Folf (Frisbee Golf)

olfing in Missoula

Missoula is host to a large population of folfers (disc-golfers) that actively drag themselves out at the crack of noon to hit those courses. This is not to say that the local folfers are lazy. Far from it in fact. They just enjoy the finer things in life, such as sleeping in and taking their time. If you're a beginner, then you are also in a good place to be learning. Here in Missoula the folfers are friendly and helpful; often letting you play through their slower moving and larger groups. For additional information on folfing in Missoula or around the Rockies, visit the Northern Rockies Disc Golf Association's website, or the Garden City Flyers website.

The courses

Blue Mountain

The hiker's course. This area spreads across a large expanse on the face of Blue Mountain located just south of Missoula. The first half of the course is mostly open with occasional tree obstacles that can block the view of the basket, followed by the second half of the course which dives down into the wooded ravines of Blue Mountain. The second half can require a skilled hand at tree-dodging; though the fairways themselves are fairly clear if you can keep from playing in the rough. Overall, a "big-arm" course that requires plenty of long shots.
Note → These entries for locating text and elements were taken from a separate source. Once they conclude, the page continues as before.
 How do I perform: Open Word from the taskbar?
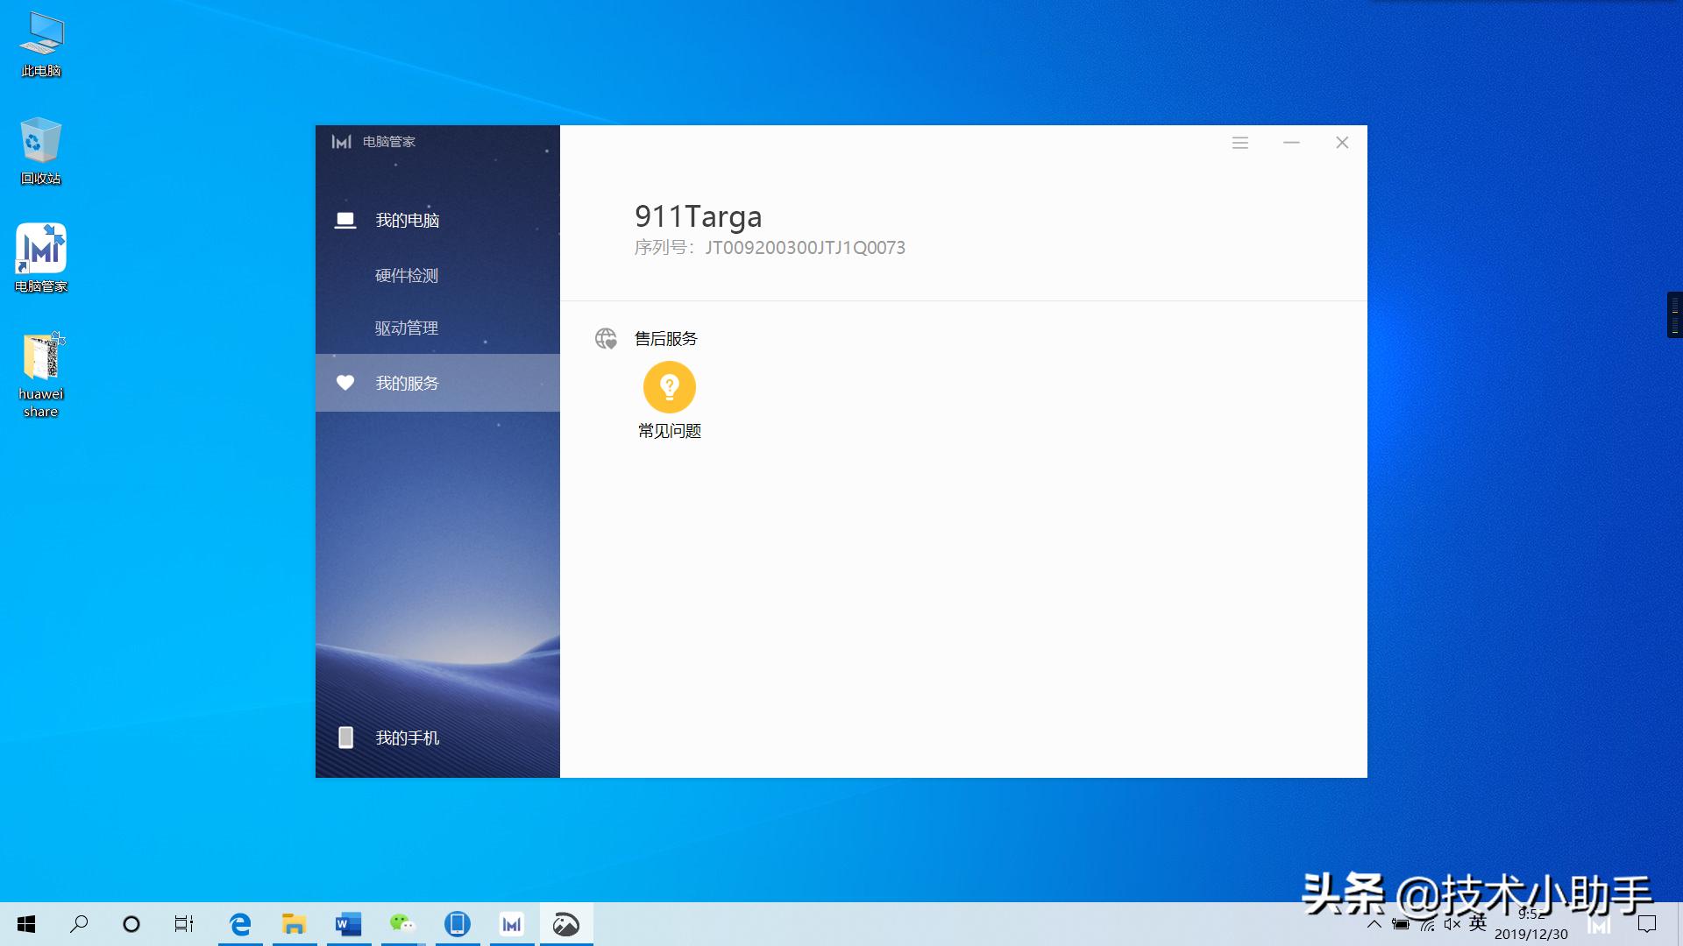coord(348,924)
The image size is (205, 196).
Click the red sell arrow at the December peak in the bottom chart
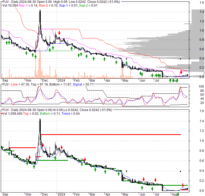43,145
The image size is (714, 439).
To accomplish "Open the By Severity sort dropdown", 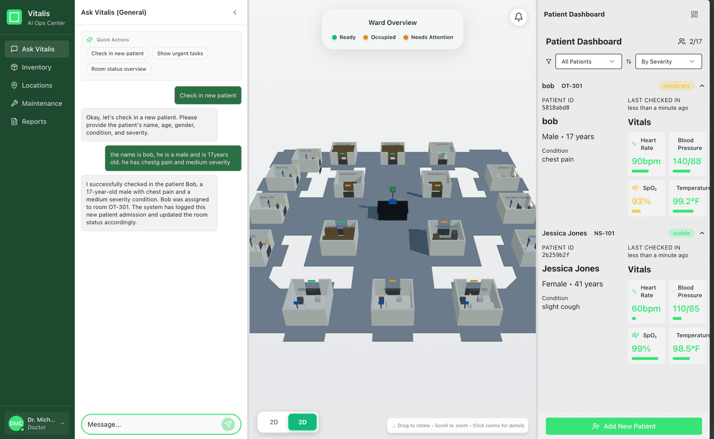I will [x=668, y=61].
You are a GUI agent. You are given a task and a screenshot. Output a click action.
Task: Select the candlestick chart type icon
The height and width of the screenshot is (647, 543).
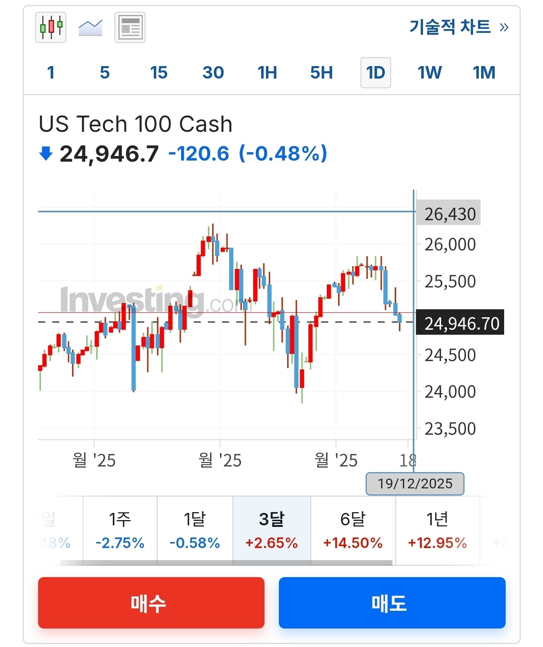(x=51, y=27)
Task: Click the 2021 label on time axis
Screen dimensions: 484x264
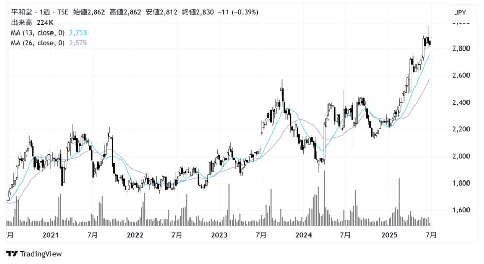Action: 50,235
  • Targets: 18 Mach V & DisCatcher Pro
  • Range: 3 under 200'  |  8 under 400'  |  7 over 400'
  • Course Map (pdf)

Pattee Canyon

A technical course set in the Pattee Canyon recreation area that will find the player in amongst the trees after the first few holes. Often over-crowded after the 5:00pm work hour has been reached, this course is likely the most popular course in the valley and around Missoula with a waiting line gathering at the first hole. This crowd, however, is no reason to skip this course as it provides a great challenge for folf players of all skill levels.

  • Targets: 18 Posts
  • Range: 8 under 200'  |  7 under 400'  |  3 over 400'
  • Course Map (pdf)

Snow Bowl

Take the lift ride to the top! Seriously, you get a view before you start playing, and during the course of play you are awarded plenty of views of the Missoula Valley when teeing down the 1,100+ ft. hole that plays down a ski run. The added bonus of this course is that it boasts a restaurant and bar at the base of the lift near the parking lot.

  • Targets: 18 Baskets
  • Range: 6 under 200'  |  10 under 400'  |  2 over 400'

Lolo Hot Springs

This is Western Montana's newest Folf Course; starting directly behind the bar & restaurant you can play a full 18 holes. Currently the course has posts but will be changing out to baskets during the summer of 2013. Opening when the snow clears in spring and closing the beginning of November. After a day playing, relax in the hot springs and enjoy a full bar and restaurant on site. More information to come.

French Town

A public folf course out in French Town (less than 20 miles west of Missoula) that is quiet, uncrowded, and dog friendly (in fact, all courses are).

To get there:

  1. Hop on I90 heading west out of Missoula toward French Town.
  2. Take exit 89 and turn right at the top of the exit ramp followed by an immediate left (heading west now) onto Frenchtown Frontage Road.
  3. Drive about 1 mile and turn right onto Roman Creek Road. (If you've reached Frenchtown Pond State Park, then you've gone too far!)
  4. Drive about 1 mile up Roman Creek Road, and as the road begins to hang a left you'll want to stay right onto a small dirt road that begins to head up into the hills. (This is still Roman Creek Road, the paved road you just left is now Sorrel Springs Lane)
  5. Follow this road up another mile or so past the houses and you'll eventually see a small parking area on your left. Park here and the first hole should be in sight. (The opening drive shoots across the road you were just on and heads up hill to the rest of the course).

UM Campus

There are probably more courses on the UM campus than there are holes in a regular course. Players are often unpopular with the student and faculty crowd during the busier school year (though choosing your playing time wisely helps reduce the impact), and often the varying courses are only populated during the quiet summer months. Folfers are encouraged to create their own course by choosing reasonable targets that don't break or scratch; a true free-form folfer's dream course with both "big-arm" shots capable of being created and technical shots around every corner.